What you need to do |
[a] In the Burke Harris event notice, which organization is hosting the event?
[b] Drawing only on the Burke Harris event notice, explain in one to three sentences what role Dr. Burke Harris held and how she helped guide California's COVID response.
[c] Carry on the Burke Harris event notice past its final sentence.

Selected extract |
Dr. Burke Harris is featured in the documentary: Resilience, the Biology of Stress & The Science of Hope. https://kpjrfilms.co/resilience. Attendees can rent the film on Apple TV, Fandango, Google Play Movies & TV, or YouTube.
$25 registration. Hosted by The Rainbow Project. Sponsored by Dane County Children, Youth & Families Consortium and the Dane County Child Abuse & Neglect Coordinated Community Response
Dr. Nadine Burke Harris is an award-winning physician, researcher and public health leader who has spent her career on the front lines of some of our world’s most pressing public health challenges. As California’s first-ever Surgeon General, she helped guide the state’s COVID response, co-chairing the committee to recommend vaccine allocation and helping California achieve the lowest cumulative mortality of any large state. Amid the throes of the COVID pandemic, Dr. Burke Harris successfully launched a first-in-the-nation statewide effort to train over 20,000 primary care providers on how to screen for Adverse Childhood Experiences (ACEs) and respond with trauma-informed care.

Extracted information |
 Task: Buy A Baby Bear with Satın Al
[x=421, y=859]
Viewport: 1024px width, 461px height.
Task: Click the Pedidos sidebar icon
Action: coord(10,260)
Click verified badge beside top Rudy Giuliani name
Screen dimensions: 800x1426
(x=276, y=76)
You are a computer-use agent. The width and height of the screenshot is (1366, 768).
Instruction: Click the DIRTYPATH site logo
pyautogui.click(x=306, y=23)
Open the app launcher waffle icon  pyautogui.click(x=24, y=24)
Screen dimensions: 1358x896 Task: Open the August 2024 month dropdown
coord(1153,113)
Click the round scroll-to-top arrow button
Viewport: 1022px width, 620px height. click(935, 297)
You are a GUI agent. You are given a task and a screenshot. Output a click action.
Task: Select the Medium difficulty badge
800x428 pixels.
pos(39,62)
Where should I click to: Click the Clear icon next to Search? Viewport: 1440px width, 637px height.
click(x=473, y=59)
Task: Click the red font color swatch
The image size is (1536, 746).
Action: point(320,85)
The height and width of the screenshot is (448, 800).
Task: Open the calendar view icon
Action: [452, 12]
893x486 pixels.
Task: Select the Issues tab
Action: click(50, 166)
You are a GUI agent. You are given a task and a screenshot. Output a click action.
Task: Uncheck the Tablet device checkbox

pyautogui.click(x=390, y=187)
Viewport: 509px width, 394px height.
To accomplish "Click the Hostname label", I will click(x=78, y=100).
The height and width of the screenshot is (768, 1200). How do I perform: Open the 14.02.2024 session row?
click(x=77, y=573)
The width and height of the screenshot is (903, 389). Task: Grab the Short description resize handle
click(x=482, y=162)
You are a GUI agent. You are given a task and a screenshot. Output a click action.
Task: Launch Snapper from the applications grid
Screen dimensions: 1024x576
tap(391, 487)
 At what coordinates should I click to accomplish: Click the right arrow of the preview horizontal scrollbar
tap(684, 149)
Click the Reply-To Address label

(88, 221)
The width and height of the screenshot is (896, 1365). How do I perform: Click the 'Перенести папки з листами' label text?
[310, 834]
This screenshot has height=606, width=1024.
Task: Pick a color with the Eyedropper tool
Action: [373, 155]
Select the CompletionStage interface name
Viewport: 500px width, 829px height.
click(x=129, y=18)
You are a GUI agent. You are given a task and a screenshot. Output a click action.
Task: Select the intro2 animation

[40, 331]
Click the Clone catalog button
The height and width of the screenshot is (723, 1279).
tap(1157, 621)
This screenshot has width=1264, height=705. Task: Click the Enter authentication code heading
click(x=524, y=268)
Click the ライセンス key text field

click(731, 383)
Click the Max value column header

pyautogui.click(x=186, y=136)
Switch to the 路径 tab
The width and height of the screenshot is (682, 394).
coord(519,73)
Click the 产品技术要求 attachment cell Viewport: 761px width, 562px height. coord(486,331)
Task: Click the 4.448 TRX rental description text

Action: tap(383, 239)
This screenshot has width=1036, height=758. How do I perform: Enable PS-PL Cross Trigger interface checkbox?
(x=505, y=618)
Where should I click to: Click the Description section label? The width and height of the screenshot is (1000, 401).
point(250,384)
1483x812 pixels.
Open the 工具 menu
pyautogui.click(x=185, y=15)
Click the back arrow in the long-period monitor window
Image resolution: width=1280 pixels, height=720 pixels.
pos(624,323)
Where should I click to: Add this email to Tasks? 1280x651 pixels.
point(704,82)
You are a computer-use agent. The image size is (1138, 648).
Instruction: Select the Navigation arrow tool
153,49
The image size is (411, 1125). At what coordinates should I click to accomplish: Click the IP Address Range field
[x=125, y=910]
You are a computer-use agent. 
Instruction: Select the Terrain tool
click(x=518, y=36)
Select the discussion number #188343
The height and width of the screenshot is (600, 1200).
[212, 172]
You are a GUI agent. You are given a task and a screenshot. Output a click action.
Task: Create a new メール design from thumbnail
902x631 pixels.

Responses to the exercise |
[a] The Rainbow Project.

[b] As California's first-ever Surgeon General, she co-chaired the committee that recommended vaccine allocation. She also helped California achieve the lowest cumulative mortality of any large state.

[c]
Dr. Burke Harris’ career has been dedicated to serving vulnerable communities and combating the root causes of health disparities. After completing her MPH at Harvard and residency at Stanford, she founded a clinic in one of San Francisco’s most underserved communities, Bayview Hunters Point. It was there that Burke Harris identified Adverse Childhood Experiences as a major risk factor affecting the health of her patients and applied research from the CDC and Kaiser Permanete to develop a novel clinical screening protocol.
In 2011, she founded the Center for Youth Wellness to advance pediatric medicine, raise public awareness, and transform the way society responds to children exposed to ACEs and toxic stress. In this role she founded the Bay Area Research Consortium on Toxic Stress and Health and led the first-ever randomized-controlled trial to validate ACE screening and assess treatment of toxic stress.
Dr. Burke Harris served as a committee member and co-author for the National Academies of Sciences, Engineering and Medicine for the consensus report Vibrant and Healthy Kids: Aligning Science, Practice and Policy to Advance Health Equity, published in 2019; and as a member of the American Academy of Pediatrics’ National Advisory Board for Screening.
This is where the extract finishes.